Randox Whole Pathogen Molecular Controls for SARS-CoV-2 (COVID-19) Receive CE Marking

Randox Laboratories (Crumlin, UK) has been granted CE marking for its whole pathogen quality controls for SARS-CoV-2 (COVID-19).

The molecular controls are currently being used alongside the firm’s pioneering COVID-19 tests, performed on its proprietary Biochip, as part of a nationwide UK testing program. Randox is using these third-party quality controls, which include a Positive Control, Negative Control, Analytical Q Panel and Molecular Q Panel, to ensure accurate coronavirus test and system performance, and ultimately, guarantee laboratory quality assurance.


Available under the brand name Qnostics, the new SARS-CoV-2 controls are manufactured using whole pathogens. They therefore mimic the patient sample, providing the best sample matrix for laboratories. Randox Qnostics SARS-CoV-2 Controls are heat-inactivated and gamma-irradiation to enable safe handling of material and make them non-infectious, and are manufactured to ISO 13485 standards. The new coronavirus controls from Randox, which contain the entire SARS-CoV-2 genome, including the conserved regions recommended by CDC and WHO, are compatible for use with both commercial and in-house testing methods, and are quantified by digital PCR to ensure batch to batch reproducibility. They are the ideal clinically relevant material for full-process validation, from extraction to amplification and detection, to ensure ultimate quality assurance in laboratories.

“Accurate and reliable laboratory testing is an essential aspect of COVID-19 disease management and outbreak control. Designed specifically for laboratories currently managing COVID-19 testing, Randox SARS-CoV-2 controls help ensure the accuracy and reliability of molecular assays used in the testing of suspected coronavirus samples, and importantly, give clinicians absolute confidence in any COVID-19 diagnoses they may make,” said Lynsey Adams, Randox Quality Control Manager. The Randox Qnostics SARS-CoV-2 controls are clinically relevant for full-process validation. Liquid frozen for user convenience and ease of use, the development of the controls using whole pathogen material ensures clinical relevance from extraction to amplification and detection.”

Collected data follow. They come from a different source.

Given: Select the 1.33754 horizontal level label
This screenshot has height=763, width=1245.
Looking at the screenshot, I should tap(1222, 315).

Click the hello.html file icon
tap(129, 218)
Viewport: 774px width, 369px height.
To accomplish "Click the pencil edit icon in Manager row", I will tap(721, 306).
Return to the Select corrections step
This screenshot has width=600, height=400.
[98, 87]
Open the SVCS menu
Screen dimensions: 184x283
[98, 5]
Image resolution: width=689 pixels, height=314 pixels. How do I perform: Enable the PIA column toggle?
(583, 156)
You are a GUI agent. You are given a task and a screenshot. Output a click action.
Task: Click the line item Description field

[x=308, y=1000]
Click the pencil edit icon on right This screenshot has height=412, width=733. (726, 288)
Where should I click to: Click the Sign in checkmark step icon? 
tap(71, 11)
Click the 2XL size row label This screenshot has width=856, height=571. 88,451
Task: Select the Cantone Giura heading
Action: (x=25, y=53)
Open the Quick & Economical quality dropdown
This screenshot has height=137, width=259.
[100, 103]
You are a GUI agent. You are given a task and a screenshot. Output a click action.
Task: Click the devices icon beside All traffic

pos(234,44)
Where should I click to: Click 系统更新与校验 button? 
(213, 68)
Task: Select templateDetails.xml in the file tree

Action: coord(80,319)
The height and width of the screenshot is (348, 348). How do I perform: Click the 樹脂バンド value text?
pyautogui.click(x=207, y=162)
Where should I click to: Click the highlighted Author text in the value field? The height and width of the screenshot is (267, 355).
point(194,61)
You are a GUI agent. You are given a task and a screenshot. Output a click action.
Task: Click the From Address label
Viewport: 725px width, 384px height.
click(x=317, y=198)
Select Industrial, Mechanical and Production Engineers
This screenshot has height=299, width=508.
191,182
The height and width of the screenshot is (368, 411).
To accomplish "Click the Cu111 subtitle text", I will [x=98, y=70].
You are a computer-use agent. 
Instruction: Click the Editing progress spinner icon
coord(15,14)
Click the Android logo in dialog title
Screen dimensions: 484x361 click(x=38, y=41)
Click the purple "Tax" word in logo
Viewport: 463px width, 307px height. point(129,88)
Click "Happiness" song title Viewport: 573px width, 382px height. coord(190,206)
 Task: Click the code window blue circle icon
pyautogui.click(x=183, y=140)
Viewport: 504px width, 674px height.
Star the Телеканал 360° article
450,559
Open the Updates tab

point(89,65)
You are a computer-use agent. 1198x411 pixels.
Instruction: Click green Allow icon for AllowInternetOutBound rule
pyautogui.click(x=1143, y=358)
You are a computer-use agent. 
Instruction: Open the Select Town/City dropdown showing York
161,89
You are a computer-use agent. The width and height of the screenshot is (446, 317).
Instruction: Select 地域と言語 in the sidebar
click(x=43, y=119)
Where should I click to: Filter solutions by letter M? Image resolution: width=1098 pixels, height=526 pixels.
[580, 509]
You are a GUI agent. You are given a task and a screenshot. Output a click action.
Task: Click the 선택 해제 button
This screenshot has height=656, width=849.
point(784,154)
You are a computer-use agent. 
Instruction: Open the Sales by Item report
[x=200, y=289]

“We are proud to be able to support the high demand for coronavirus testing by delivering a full COVID-19 testing package – not only our Coronavirus Biochips but now also the corresponding molecular control material that will ensure the delivery of accurate, and reliable results,” added Adams. “The World Health Organization (WHO) has been very clear about the importance of testing in the global efforts to contain and delay COVID-19 and we are pleased that our new CE-marked controls comply with guidelines not only from the WHO but also from the Centres for Disease Control and Prevention.”